:: DATA TO EXAMINE ::
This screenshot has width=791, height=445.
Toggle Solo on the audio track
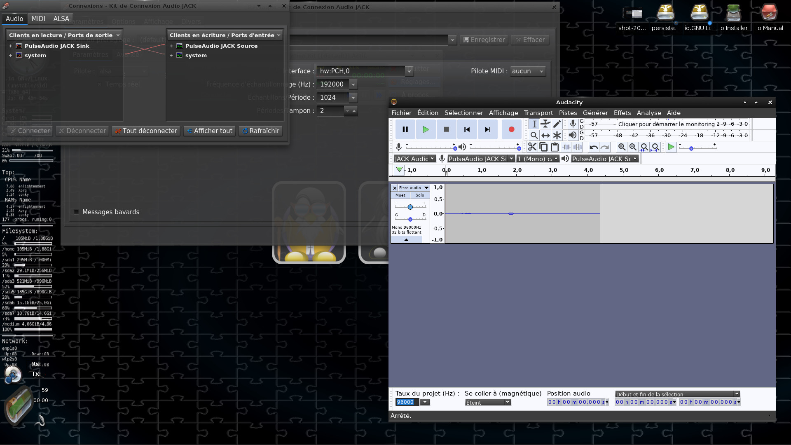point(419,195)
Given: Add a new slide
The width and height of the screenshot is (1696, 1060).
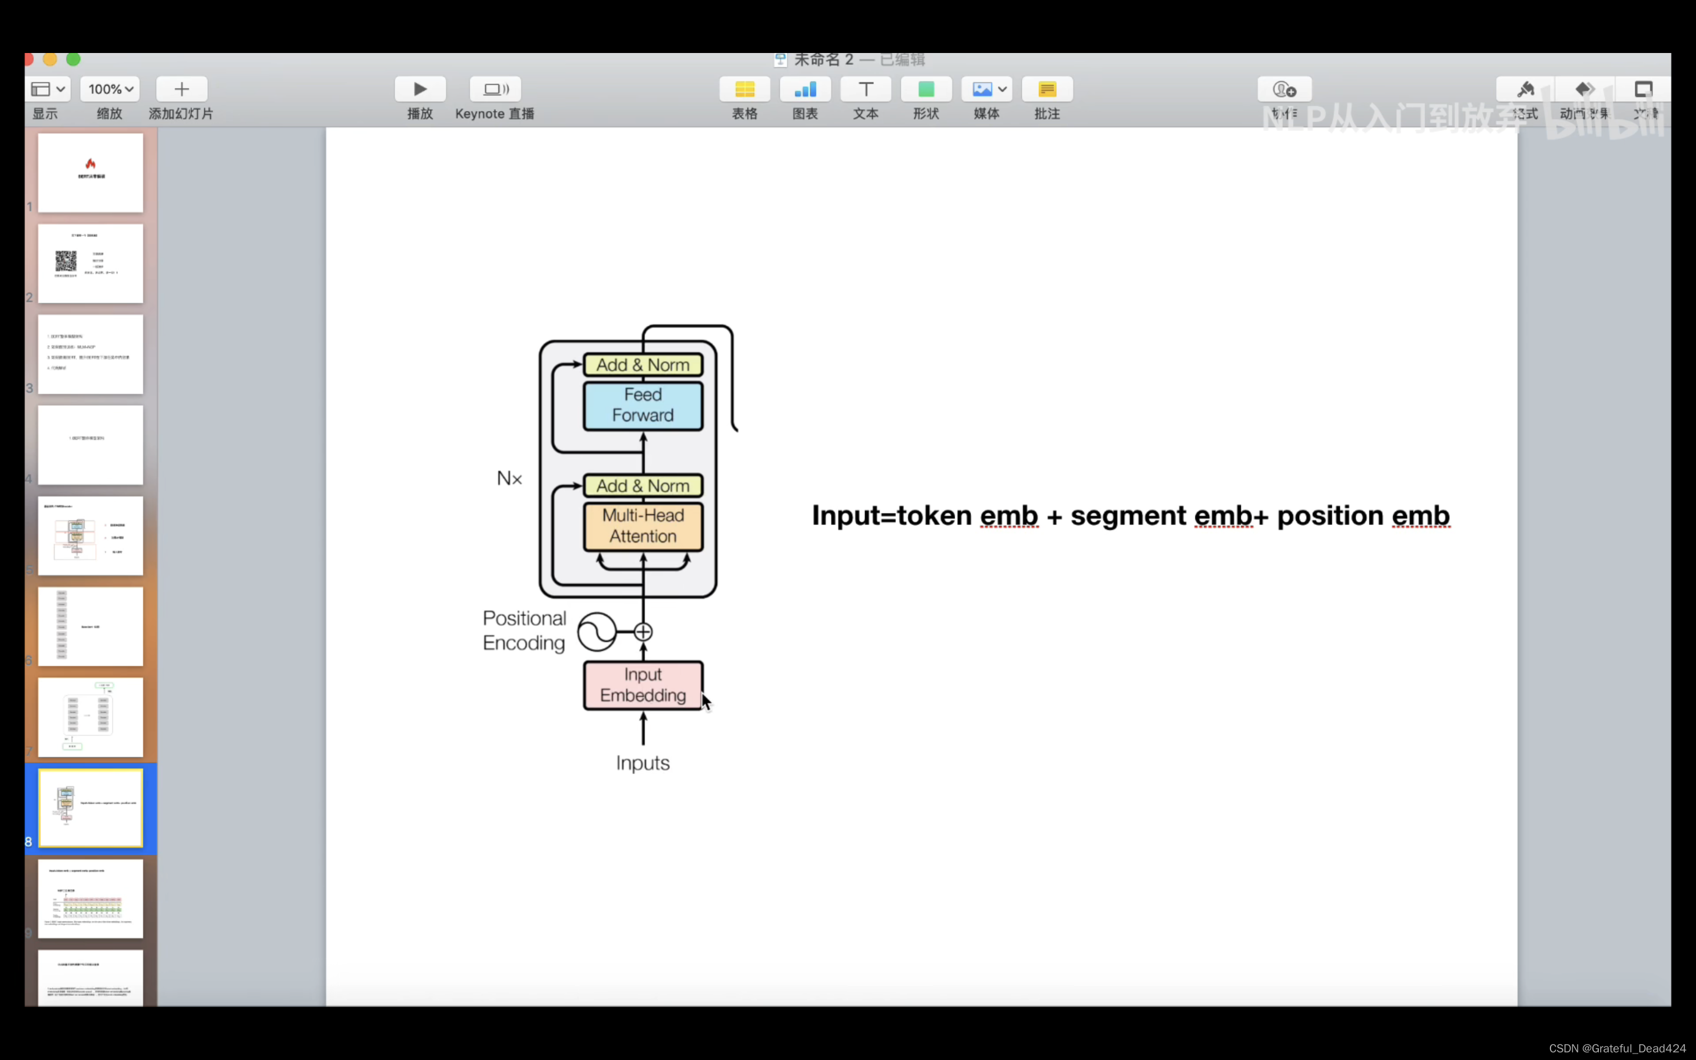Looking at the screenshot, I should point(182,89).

:: YOUR TASK ::
Set down exactly the lines of the entries above from the one holding "Given: Add a new slide" through the last one, including both, with the pictures left out.

:: RESPONSE TO THIS EXERCISE ::
Given: Add a new slide
The width and height of the screenshot is (1696, 1060).
Looking at the screenshot, I should point(182,89).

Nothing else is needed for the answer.